[comp.databases] >Fault-tolerant Information Recall

hargrove@bee.corp.sgi.com (Mark Hargrove) (04/07/90)

In article <1990Apr3.200220.9513@sctc.com> endrizzi@sctc.com (Michael Endrizzi ) writes:


   Fault-tolerant searches always succeed. FT searches return a 
   list of APPROXIMATE matches, of which the EXACT (or correct)
   match may or may not be present in this list.  A common example
   of fault-tolerant searching is a spelling checker.  Most spelling
   checkers will always return a list of APPROXIMATE matches, of which
   the EXACT (or correct) spelling may or may not be present in the list

This is a powerful notion, and certainly non-trivial.  As a long time
user of SQL and several other QBF applications, I've spent many an hour
contstructing "approximate" searches using regex() (or similar) style
patterns.  A query language that did approximate matching for me
automatically is a bit scary.  How would you control the degree of
"approximation?"  I could argue that every row in a database was
approximately correct, since it contained Roman characters, or Arabic
digits.  I might be able to conceive of a circumstance where this is
desireable, but for *my* work, it wouldn't be useful.  

How do you intend to define "approximately?"

endrizzi@sctc.com (Michael Endrizzi ) (04/09/90)

hargrove@bee.corp.sgi.com (Mark Hargrove) writes:

>In article <1990Apr3.200220.9513@sctc.com> endrizzi@sctc.com (Michael Endrizzi ) writes:

>contstructing "approximate" searches using regex() (or similar) style
>patterns.  A query language that did approximate matching for me
>automatically is a bit scary.  How would you control the degree of

You are not the only one to express this.  I cannot figure out why.
If I said that I have a spelling checker, and it will tell you which
word is wrong, but WON'T offer alternatives that are "close" to the
word in question, would you find this usefull???  

This is what current database technology offers. If you are not
sure that the data or the query is perfect, there is no way to locate
information that is "approximate" to the incomplete and/or incorrect
information that you feed it.

regex() searches are very positionaly dependent. It cannot detect
errors such as tranposed characters very well. You bring up another
interesting point. I feel that our model offers much superior recall
rates with none of the "*h()|\(+adfadf?\)"  gibberish involved in
regexp searching.

Another question. You said you have spent hours performing regexp(),
searches but turn around and said you don't find our model usefull. Explain
this anamoly please.

>"approximation?"  I could argue that every row in a database was

And I would totally agree with you!!! 

>How do you intend to define "approximately?"

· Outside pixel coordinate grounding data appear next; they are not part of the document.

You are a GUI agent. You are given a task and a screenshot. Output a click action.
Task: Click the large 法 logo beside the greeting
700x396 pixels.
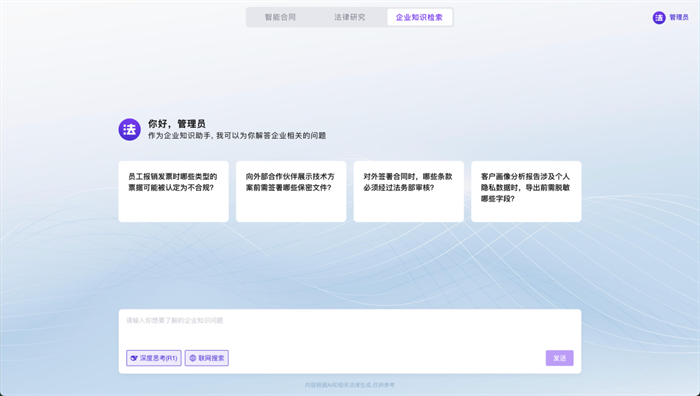pyautogui.click(x=129, y=129)
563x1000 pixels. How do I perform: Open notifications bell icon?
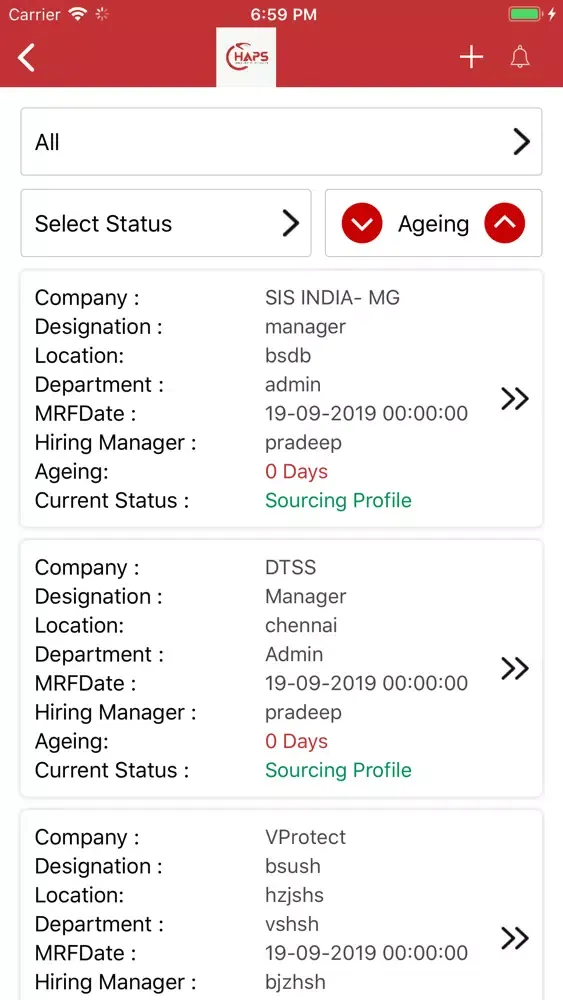(520, 57)
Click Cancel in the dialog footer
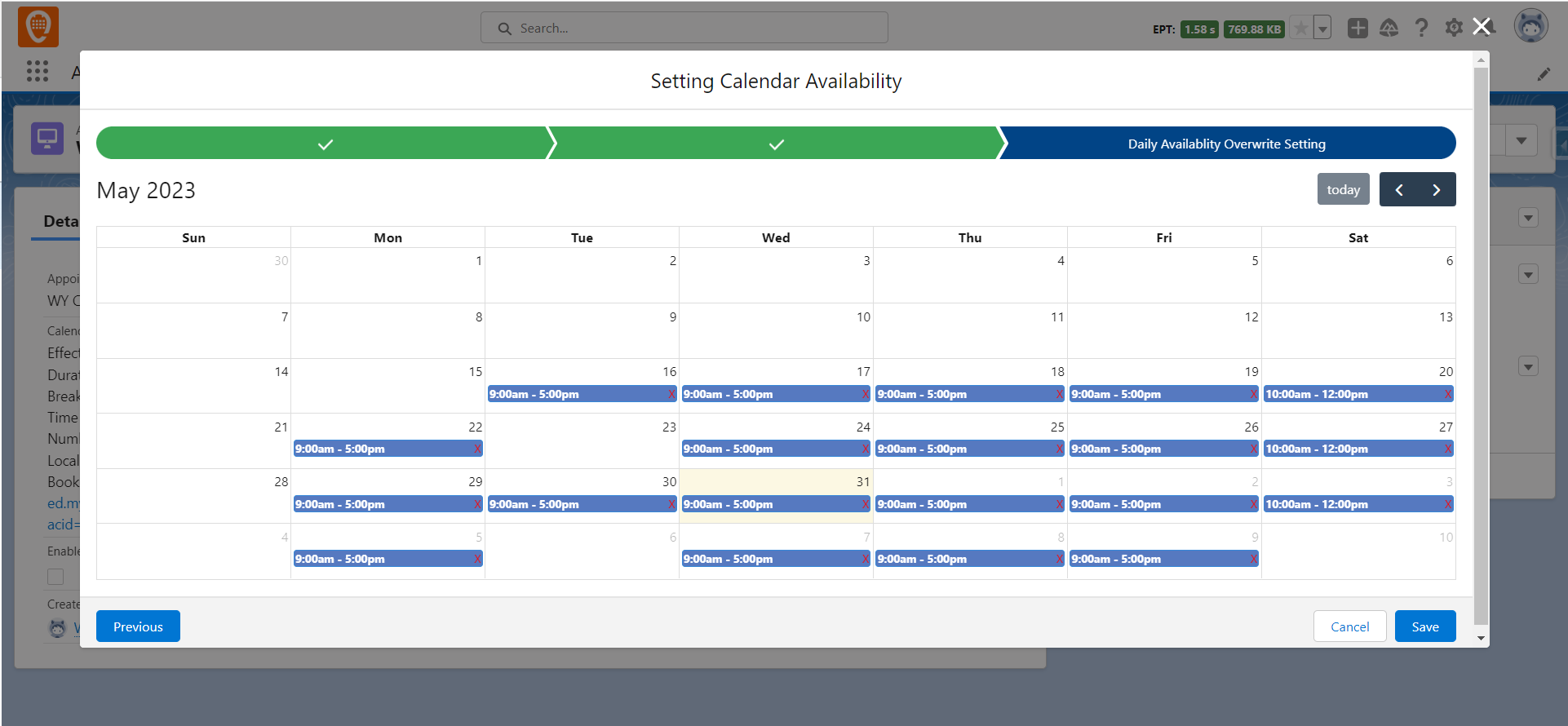 [1349, 626]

In our model it is a parameter to the search process.  There are
2 metrices of recall in information retrieval:

	1) Recall Rate
	2) Precision Rate

Recall rate is the number of records retrieved over all the
records in the database.

Precision rate is the percentage of records retrieved that are
relevant (definition of relevant depends on user, application,
scenerio).

We have developed a metric that combines the two of these into
a single metric called the Retrieval Rate. This is a user defined
rate.  The user can adjust this rate to make the search process
only return 100% exact matches which would make the search process
act like a traditional RDBMS, or can lower this rate to search
for "approxmiate" matches.  



					Thank you for responding,

						Dreez

=================================================================
=================================================================
               Michael J. Endrizzi
	Secure Computing Technology Corp.
	   1210 W. County Road E #100
	      Arden Hills, Mn. 55112
	        endrizzi@sctc.com
	          (612) 482-7425
	
*Disclaimer: The opinions expressed above are not of my employer
             but of the American people.
=================================================================
=================================================================

jkrueger@dgis.dtic.dla.mil (Jon) (04/10/90)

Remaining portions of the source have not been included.